La propagande est aussi une violation directe de la liberté d'expression, de la liberté de la presse et du droit à l'information. Les exceptions existent mais leur nombre est en chute constante du fait des attaques fréquentes à l'encontre des journalistes. En 2014, Reporters sans frontières a souligné le fait que la liberté des médias était en déclin en Serbie. L'Association des Journalistes Indépendants de Serbie (NUNS) a recensé 69 attaques sur des journalistes uniquement pour l'année dernière. Contrairement aux soi-disant journalistes pro-régime, qui sont payés pour suivre des instructions, écrire et dire ce qu'on leur impose, être objectif et fidèle à la réalité peut être synonyme d'ennuis en Serbie. Le seul rôle des médias est de faire disparaître les informations à propos de meurtres politiques, de corruption, de vol, d'abus de pouvoir et d'autres actes criminels typiques de nos politiciens.
« Nous pouvons changer les choses »
La propagande serbe est conçue pour être impossible à éviter peu importe à quel point tu essaies. A un moment, l'espoir émerge et tu décides de voter, cependant, assez rapidement tu réalises que personne à part toi ne croit plus en rien ; ils ont tous subi un lavage de cerveau et il est peut-être temps pour toi aussi d'abandonner.

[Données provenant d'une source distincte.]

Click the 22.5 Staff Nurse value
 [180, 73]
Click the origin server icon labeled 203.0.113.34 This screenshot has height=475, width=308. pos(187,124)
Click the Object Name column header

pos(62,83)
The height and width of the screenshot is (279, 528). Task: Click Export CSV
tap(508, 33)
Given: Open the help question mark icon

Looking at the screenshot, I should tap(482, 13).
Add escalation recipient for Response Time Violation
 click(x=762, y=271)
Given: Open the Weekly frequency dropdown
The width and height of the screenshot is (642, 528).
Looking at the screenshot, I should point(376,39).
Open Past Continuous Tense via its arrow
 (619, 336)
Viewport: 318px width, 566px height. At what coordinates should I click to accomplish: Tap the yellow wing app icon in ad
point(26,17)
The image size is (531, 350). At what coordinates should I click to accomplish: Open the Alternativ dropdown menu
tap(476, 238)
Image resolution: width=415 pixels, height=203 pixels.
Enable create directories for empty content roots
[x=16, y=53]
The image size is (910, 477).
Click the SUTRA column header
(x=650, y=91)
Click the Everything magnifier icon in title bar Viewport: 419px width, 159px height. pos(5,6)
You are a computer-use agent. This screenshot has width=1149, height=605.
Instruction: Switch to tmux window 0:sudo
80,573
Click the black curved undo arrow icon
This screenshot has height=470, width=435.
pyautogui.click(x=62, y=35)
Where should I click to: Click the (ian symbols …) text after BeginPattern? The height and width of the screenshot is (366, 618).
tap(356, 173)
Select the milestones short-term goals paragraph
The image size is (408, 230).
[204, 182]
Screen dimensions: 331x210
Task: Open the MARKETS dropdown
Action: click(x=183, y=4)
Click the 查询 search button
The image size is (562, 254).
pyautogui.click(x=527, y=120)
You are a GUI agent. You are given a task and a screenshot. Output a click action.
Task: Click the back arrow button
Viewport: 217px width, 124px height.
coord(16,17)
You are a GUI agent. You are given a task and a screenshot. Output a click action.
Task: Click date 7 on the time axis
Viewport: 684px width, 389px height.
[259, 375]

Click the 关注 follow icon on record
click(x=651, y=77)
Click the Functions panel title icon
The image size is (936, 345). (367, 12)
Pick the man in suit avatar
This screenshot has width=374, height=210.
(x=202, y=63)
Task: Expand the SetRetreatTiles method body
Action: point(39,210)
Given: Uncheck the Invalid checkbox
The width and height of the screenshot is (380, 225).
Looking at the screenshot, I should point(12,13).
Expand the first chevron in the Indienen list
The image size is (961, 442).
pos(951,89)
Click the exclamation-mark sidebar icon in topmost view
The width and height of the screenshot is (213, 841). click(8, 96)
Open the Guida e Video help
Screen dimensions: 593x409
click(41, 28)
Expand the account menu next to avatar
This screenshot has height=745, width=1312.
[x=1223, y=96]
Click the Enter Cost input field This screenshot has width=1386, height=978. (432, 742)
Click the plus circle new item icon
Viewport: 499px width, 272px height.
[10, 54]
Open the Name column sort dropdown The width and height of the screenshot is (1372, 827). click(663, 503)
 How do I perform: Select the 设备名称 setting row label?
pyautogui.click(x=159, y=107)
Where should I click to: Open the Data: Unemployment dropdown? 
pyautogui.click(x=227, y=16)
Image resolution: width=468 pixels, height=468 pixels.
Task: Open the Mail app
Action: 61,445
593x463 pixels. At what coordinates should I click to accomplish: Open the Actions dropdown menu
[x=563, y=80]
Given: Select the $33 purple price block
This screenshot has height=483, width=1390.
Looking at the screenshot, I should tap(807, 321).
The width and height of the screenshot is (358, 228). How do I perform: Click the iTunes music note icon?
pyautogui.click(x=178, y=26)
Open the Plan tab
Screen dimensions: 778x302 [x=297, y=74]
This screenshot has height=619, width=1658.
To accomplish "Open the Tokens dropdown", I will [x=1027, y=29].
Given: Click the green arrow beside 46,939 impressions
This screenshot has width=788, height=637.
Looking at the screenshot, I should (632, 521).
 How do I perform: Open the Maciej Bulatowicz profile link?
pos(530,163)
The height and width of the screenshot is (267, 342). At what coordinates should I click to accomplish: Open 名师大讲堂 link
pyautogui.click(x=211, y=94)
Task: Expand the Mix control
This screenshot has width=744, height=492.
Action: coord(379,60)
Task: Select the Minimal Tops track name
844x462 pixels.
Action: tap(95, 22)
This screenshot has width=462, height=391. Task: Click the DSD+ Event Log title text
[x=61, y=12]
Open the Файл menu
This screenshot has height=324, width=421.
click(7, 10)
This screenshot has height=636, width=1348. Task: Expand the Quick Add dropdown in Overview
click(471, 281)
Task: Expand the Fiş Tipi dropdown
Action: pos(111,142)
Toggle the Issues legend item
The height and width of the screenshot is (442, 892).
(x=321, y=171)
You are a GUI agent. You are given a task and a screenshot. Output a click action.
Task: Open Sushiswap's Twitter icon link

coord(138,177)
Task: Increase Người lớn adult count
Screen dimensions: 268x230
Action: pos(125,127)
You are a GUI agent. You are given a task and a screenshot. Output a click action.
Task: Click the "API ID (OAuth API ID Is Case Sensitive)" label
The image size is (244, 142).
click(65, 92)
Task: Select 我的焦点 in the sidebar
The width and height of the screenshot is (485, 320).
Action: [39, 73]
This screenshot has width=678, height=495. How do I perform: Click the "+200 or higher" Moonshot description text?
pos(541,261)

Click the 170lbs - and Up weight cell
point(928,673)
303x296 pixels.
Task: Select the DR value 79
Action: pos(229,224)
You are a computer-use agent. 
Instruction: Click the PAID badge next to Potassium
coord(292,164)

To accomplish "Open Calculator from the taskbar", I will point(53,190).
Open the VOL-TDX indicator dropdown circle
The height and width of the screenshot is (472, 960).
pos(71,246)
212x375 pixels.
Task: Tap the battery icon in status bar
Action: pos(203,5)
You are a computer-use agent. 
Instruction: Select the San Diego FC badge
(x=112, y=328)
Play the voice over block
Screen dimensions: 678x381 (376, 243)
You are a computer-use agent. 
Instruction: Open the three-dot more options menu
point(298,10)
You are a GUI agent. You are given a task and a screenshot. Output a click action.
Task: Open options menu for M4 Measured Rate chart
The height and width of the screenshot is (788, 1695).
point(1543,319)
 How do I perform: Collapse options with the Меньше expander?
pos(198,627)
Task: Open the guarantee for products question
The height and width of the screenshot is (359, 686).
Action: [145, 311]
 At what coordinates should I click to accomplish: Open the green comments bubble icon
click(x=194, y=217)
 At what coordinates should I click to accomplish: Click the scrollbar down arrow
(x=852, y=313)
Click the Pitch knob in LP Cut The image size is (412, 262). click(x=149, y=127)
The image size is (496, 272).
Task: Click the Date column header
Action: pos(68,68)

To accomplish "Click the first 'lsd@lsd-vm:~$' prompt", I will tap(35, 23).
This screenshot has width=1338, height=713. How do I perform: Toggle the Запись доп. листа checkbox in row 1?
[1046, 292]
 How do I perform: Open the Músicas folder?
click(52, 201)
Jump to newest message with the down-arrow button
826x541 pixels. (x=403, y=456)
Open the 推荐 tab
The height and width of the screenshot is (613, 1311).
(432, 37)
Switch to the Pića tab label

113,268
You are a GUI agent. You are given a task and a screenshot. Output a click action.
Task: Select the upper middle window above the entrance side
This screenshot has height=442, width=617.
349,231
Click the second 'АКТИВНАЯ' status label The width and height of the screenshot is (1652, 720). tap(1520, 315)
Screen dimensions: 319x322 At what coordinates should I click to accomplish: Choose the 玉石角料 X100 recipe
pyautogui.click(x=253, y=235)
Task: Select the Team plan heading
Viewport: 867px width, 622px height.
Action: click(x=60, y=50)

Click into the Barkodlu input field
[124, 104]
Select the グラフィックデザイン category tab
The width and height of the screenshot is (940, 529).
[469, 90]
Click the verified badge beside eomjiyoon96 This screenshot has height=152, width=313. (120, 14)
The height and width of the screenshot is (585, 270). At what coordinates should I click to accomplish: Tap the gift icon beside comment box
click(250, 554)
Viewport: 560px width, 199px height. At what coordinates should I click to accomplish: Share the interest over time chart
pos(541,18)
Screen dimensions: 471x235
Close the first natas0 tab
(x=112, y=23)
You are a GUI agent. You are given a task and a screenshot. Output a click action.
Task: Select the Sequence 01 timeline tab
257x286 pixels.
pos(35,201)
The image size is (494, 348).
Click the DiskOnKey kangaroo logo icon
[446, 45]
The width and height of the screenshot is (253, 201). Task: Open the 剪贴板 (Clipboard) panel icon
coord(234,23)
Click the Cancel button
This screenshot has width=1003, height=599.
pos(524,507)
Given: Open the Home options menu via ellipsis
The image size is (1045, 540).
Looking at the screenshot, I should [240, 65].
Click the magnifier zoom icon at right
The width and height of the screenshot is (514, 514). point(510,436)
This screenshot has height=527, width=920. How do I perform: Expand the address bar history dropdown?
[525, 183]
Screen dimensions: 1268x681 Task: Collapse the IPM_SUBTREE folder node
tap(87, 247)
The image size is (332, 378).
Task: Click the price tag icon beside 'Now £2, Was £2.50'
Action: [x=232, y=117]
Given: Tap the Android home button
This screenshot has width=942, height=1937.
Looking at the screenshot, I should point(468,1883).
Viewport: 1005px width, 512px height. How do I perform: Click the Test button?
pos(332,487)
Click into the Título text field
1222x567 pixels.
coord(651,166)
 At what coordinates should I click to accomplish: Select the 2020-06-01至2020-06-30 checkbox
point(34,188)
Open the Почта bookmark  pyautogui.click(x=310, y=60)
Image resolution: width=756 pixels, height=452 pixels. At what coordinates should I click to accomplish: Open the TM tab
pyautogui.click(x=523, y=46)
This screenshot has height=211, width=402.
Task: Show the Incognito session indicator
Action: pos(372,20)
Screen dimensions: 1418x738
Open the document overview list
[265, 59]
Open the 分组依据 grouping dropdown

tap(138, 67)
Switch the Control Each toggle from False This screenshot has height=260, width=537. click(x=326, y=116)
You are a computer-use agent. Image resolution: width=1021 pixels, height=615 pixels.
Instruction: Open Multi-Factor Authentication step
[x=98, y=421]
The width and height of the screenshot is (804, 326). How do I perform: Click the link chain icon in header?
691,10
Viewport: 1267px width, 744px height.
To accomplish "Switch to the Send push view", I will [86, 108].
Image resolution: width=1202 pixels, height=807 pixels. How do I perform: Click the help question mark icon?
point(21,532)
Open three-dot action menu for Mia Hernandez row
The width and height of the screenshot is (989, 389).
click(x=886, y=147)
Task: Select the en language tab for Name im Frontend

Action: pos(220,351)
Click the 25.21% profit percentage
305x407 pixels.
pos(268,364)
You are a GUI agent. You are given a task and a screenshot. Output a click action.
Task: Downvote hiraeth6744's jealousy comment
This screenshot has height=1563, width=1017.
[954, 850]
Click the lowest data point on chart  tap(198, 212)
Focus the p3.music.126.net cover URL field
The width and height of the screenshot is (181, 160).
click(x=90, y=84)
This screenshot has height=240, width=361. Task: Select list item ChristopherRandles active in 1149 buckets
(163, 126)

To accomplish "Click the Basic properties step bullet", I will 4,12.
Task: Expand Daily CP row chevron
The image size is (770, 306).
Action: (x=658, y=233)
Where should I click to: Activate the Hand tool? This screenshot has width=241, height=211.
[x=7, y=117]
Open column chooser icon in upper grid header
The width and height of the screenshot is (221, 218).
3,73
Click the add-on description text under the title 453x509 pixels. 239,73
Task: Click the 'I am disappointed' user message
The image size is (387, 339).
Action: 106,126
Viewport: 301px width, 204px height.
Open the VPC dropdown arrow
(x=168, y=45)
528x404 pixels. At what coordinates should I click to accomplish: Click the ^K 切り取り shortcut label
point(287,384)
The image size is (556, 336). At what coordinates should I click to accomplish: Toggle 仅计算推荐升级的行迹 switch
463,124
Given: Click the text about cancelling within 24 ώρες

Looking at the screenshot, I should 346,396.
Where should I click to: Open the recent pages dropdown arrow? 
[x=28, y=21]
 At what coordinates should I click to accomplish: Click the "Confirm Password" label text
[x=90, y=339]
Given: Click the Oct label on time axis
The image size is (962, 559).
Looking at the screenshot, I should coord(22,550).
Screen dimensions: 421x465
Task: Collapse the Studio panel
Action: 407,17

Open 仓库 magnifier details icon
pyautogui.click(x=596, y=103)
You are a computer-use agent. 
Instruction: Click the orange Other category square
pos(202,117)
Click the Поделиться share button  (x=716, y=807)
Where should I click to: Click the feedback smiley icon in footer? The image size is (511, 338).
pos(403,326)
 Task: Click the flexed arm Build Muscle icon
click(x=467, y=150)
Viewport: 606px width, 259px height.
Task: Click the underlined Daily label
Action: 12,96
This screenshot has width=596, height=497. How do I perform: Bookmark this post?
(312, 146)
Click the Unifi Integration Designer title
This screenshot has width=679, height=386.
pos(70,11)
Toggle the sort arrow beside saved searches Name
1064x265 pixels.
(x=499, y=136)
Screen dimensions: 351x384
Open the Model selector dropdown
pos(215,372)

Olga a 18 ans et commencera ses études de relations internationales cette année. Mais selon elle, la plus grosse erreur serait de laisser tomber. « Chaque vote est important parce qu'il montre que nous pouvons changer les choses même si nous ne sommes qu'un individu. En matière de changement, chacun devrait commencer par lui-même ».
La Serbie est un pays de contradictions, avec des dirigeants supérieurs et un peuple inférieur. Le conflit éternel entre ces deux protagonistes a récemment conduit à des violences et des émeutes, mais la dynamique de pouvoir ne change jamais. Nous restons coincés entre l'espoir et de meilleurs lendemains, entre le passé et le futur, entre la réalité et le rêve. Cette réalité peut être absurde, inspirante ou franchement risible mais la plupart du temps elle est juste froide et sombre. De façon erronée, nous pensons qu'un sandwich sera notre porte de sortie, sans réaliser que nous sommes nos propres sauveurs, nous sommes le problème et la solution.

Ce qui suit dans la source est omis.